■ Task to complete ■
In the records below, the part to copy starts at the line containing "Uncheck Verwende Lernmodus option" and goes to the last line; output it exactly, without pictures.

Task data START

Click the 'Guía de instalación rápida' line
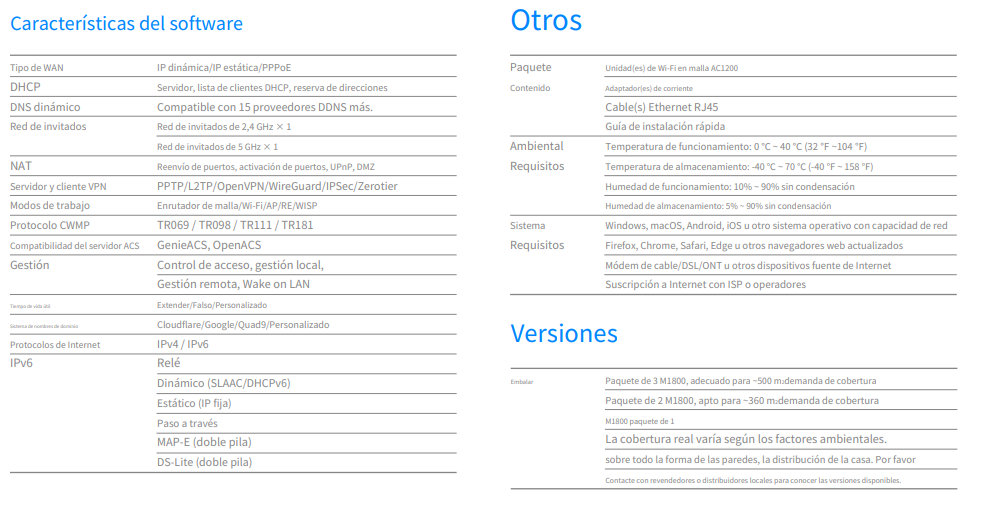This screenshot has height=505, width=990. pos(665,127)
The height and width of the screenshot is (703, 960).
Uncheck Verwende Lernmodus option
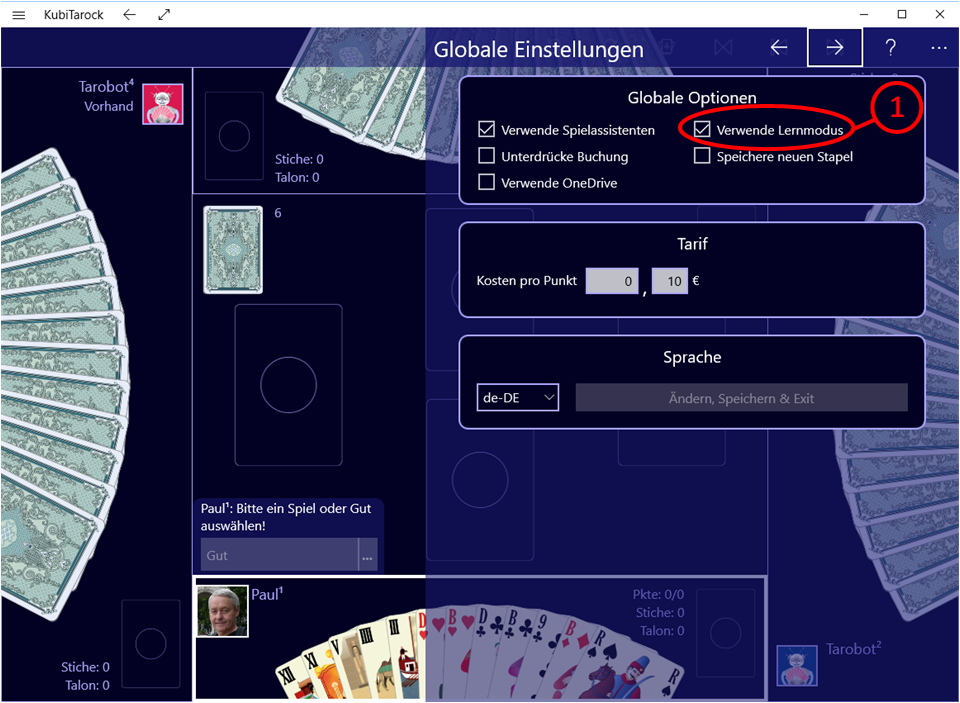(x=702, y=130)
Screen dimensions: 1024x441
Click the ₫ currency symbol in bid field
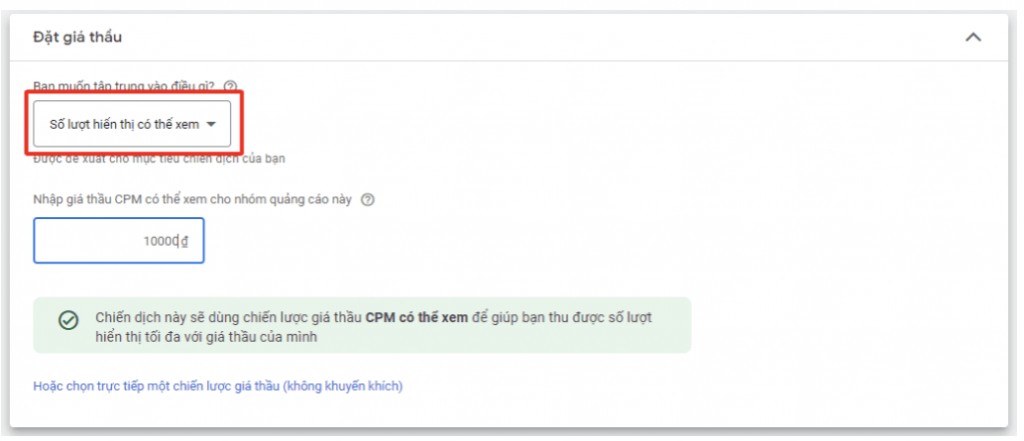[184, 241]
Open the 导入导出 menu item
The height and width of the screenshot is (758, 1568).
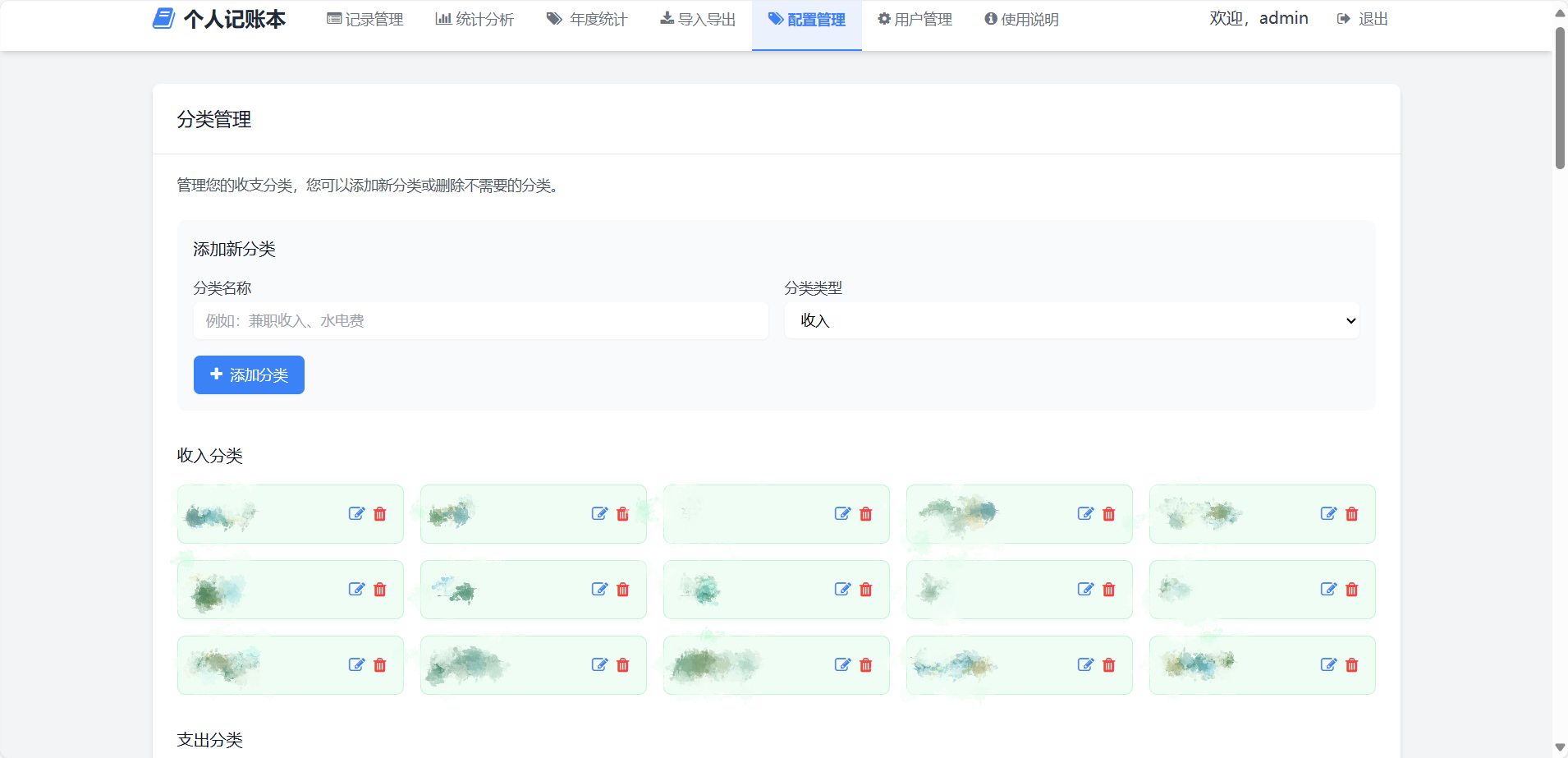[698, 20]
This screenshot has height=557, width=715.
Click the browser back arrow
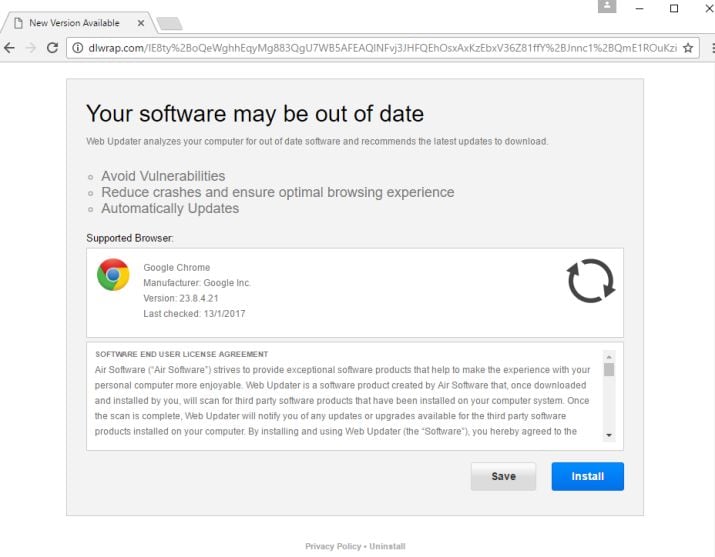click(x=10, y=48)
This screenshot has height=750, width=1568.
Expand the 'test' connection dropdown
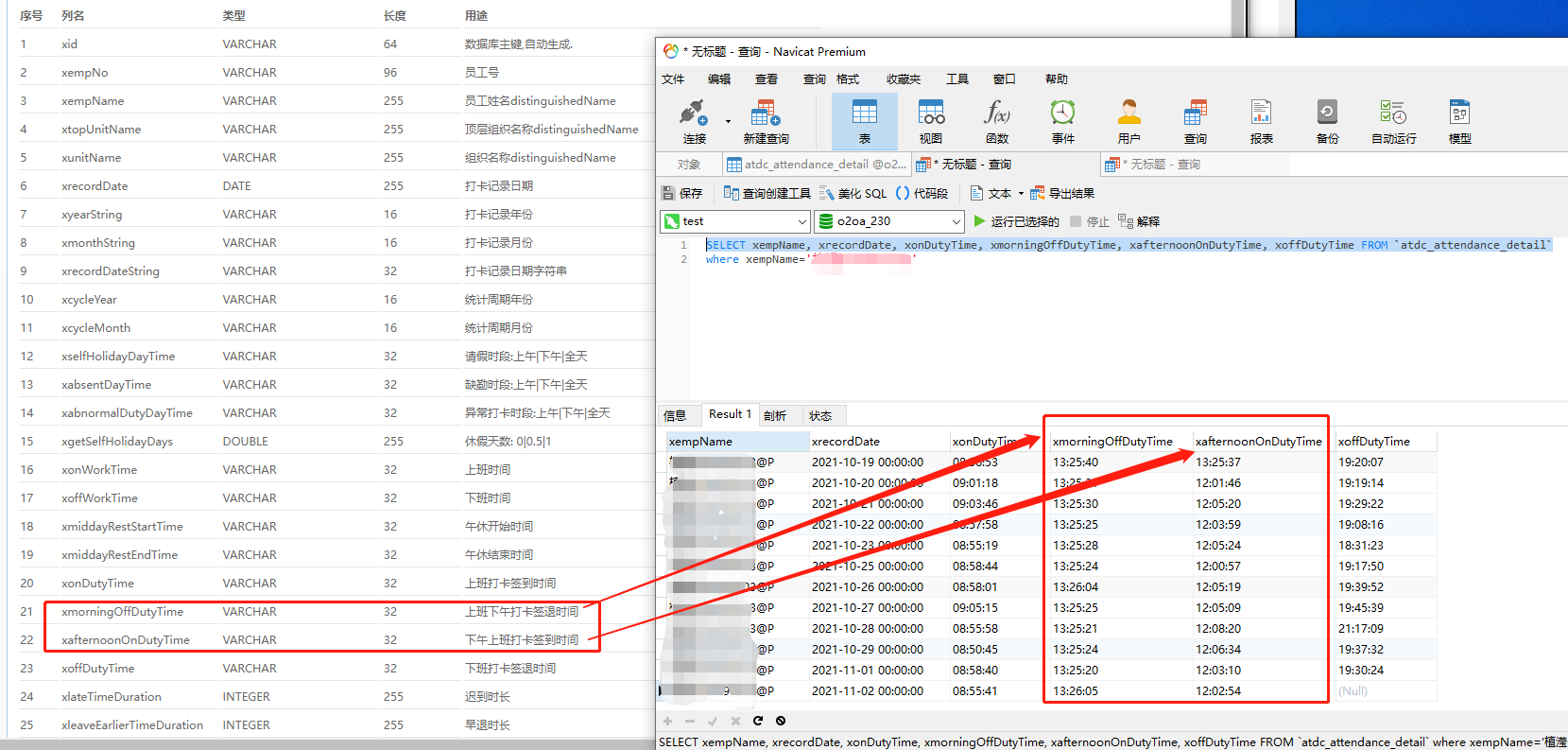click(x=802, y=221)
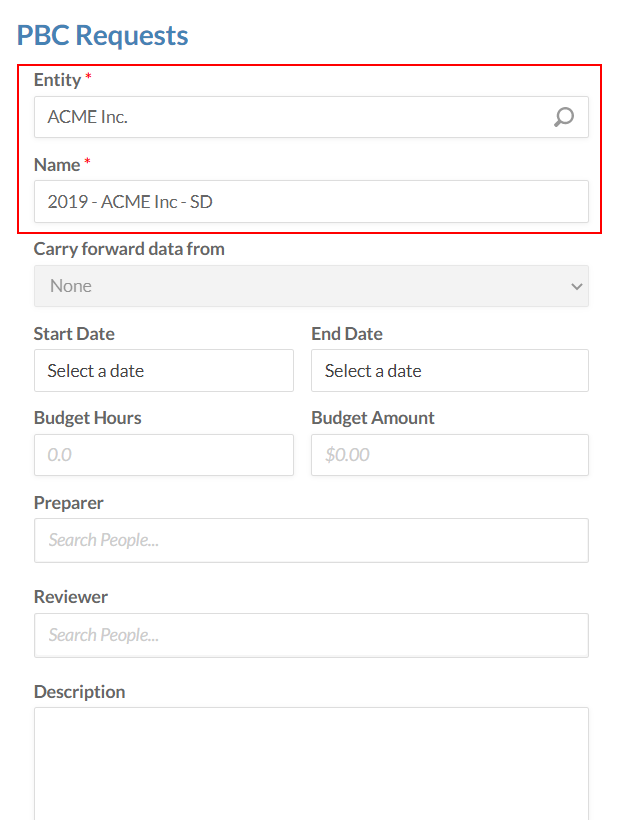
Task: Click the magnifier icon in Entity field
Action: point(564,117)
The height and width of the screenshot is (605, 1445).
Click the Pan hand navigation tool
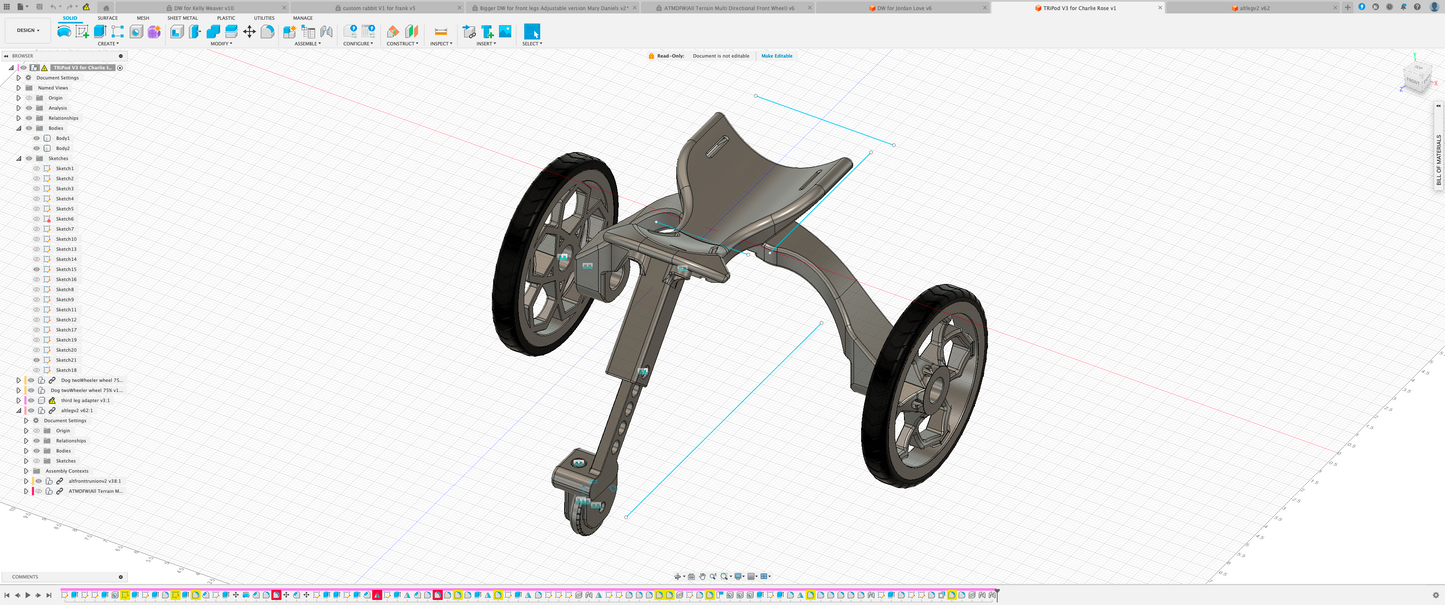(x=702, y=576)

Task data END

■ Answer for the task ■
Uncheck Verwende Lernmodus option
(x=702, y=130)
Screen dimensions: 1024x441
Click the ₫ currency symbol in bid field
[184, 241]
Open the 导入导出 menu item
The height and width of the screenshot is (758, 1568).
[698, 20]
This screenshot has height=557, width=715.
Click the browser back arrow
click(x=10, y=48)
This screenshot has height=750, width=1568.
Expand the 'test' connection dropdown
click(x=802, y=221)
Task: Click the magnifier icon in Entity field
Action: point(564,117)
The height and width of the screenshot is (605, 1445).
Click the Pan hand navigation tool
(x=702, y=576)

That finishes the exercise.